§ YOUR ASSIGNMENT
Every line from the one with "网站首页 (41, 47)" through the end of the entries below must be retyped exactly, and only those lines. The pictures are not part of the copy.

§ DATA LISTING
────────
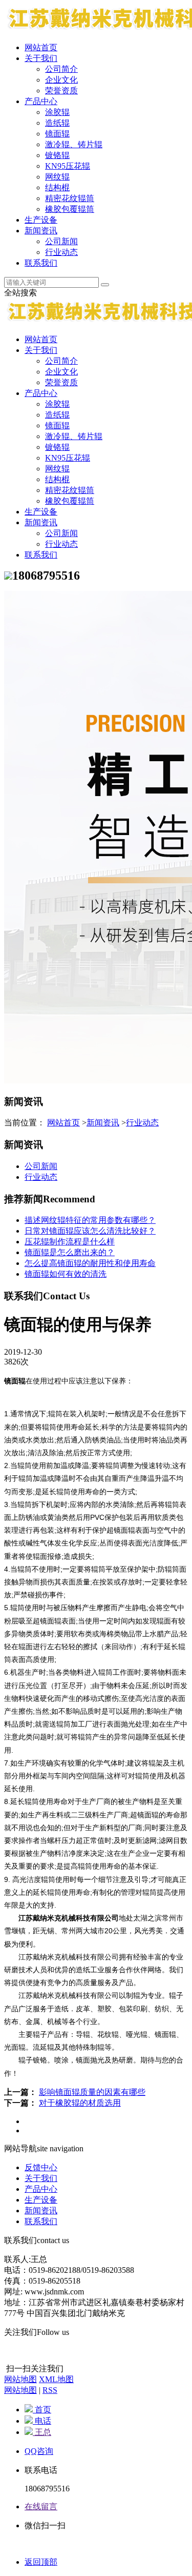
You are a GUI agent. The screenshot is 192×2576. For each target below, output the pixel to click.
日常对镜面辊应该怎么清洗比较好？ (90, 1230)
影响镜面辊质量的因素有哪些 (92, 2092)
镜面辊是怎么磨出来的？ (70, 1252)
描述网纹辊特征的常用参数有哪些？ (90, 1220)
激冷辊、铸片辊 (73, 144)
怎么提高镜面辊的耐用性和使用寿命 (90, 1263)
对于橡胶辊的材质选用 (80, 2102)
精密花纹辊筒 (69, 198)
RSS (49, 2390)
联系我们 (41, 263)
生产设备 (41, 219)
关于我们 (41, 58)
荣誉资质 (61, 90)
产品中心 (41, 101)
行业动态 (61, 252)
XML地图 (56, 2379)
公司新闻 (61, 241)
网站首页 (41, 47)
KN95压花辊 (67, 166)
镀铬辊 (57, 155)
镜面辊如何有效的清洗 (65, 1274)
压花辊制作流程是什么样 (70, 1241)
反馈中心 (41, 2167)
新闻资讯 (41, 230)
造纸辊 (57, 122)
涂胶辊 (57, 112)
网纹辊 (57, 176)
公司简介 (61, 69)
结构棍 (57, 187)
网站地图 (20, 2379)
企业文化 (61, 79)
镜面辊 (57, 133)
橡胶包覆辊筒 (69, 209)
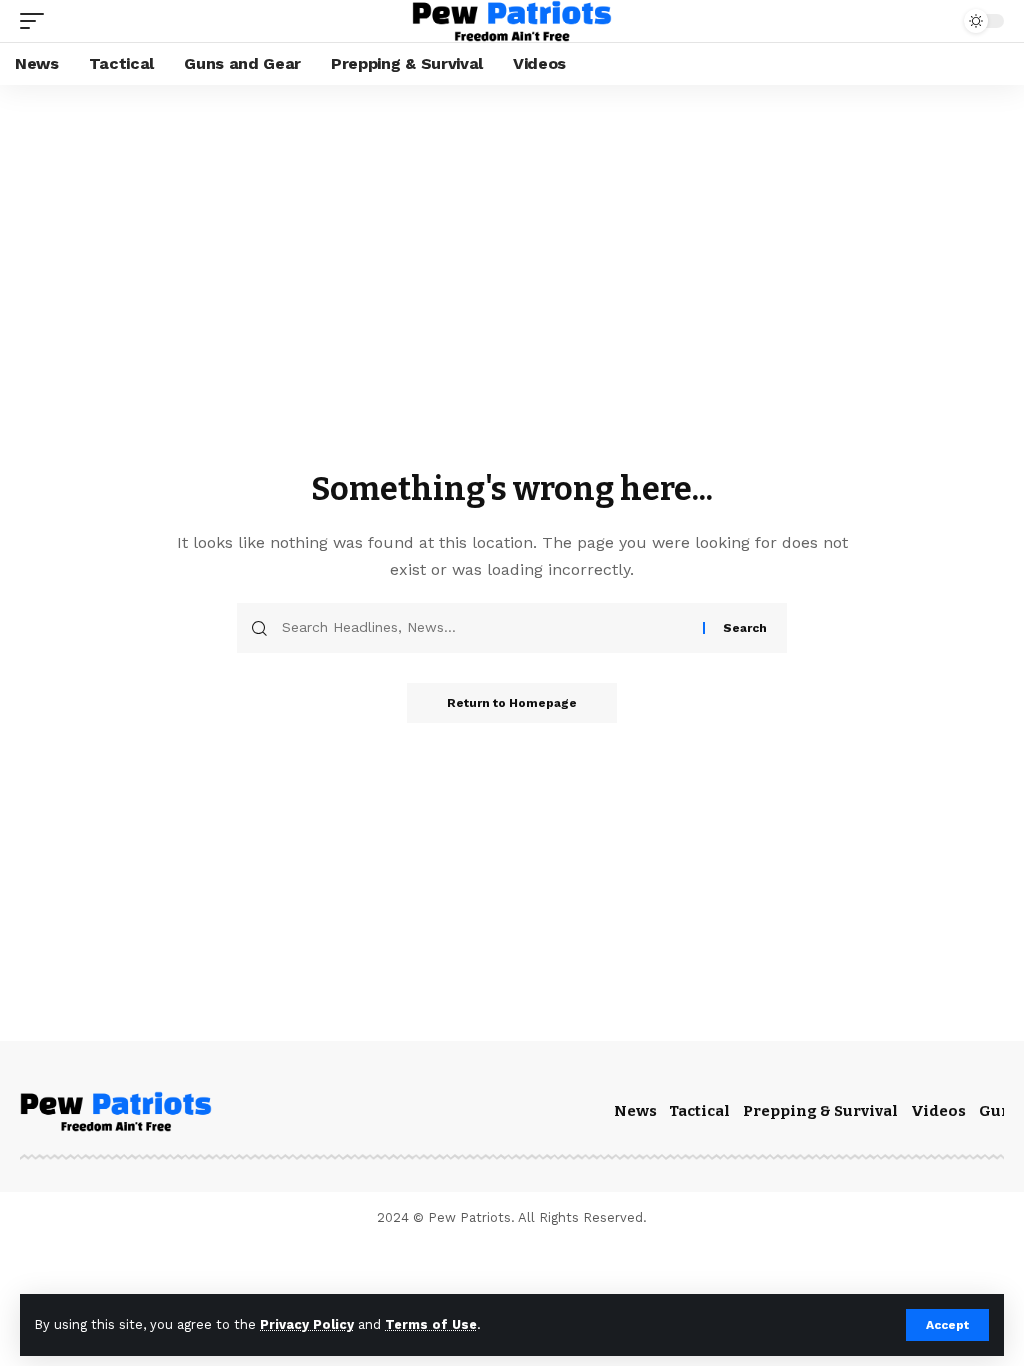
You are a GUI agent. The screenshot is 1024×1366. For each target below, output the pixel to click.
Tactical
────────
§ WRITTEN ANSWER
网站首页 (41, 47)
KN95压花辊 (67, 166)
镀铬辊 (57, 155)
镜面辊如何有效的清洗 (65, 1274)
压花辊制作流程是什么样 (70, 1241)
反馈中心 (41, 2167)
新闻资讯 (41, 230)
造纸辊 (57, 122)
涂胶辊 (57, 112)
网纹辊 (57, 176)
公司简介 (61, 69)
结构棍 (57, 187)
网站地图 (20, 2379)
企业文化 (61, 79)
镜面辊 (57, 133)
橡胶包覆辊筒 (69, 209)
You are a GUI agent. The screenshot is 1024×1366. For each target below, output the pixel to click.
Tactical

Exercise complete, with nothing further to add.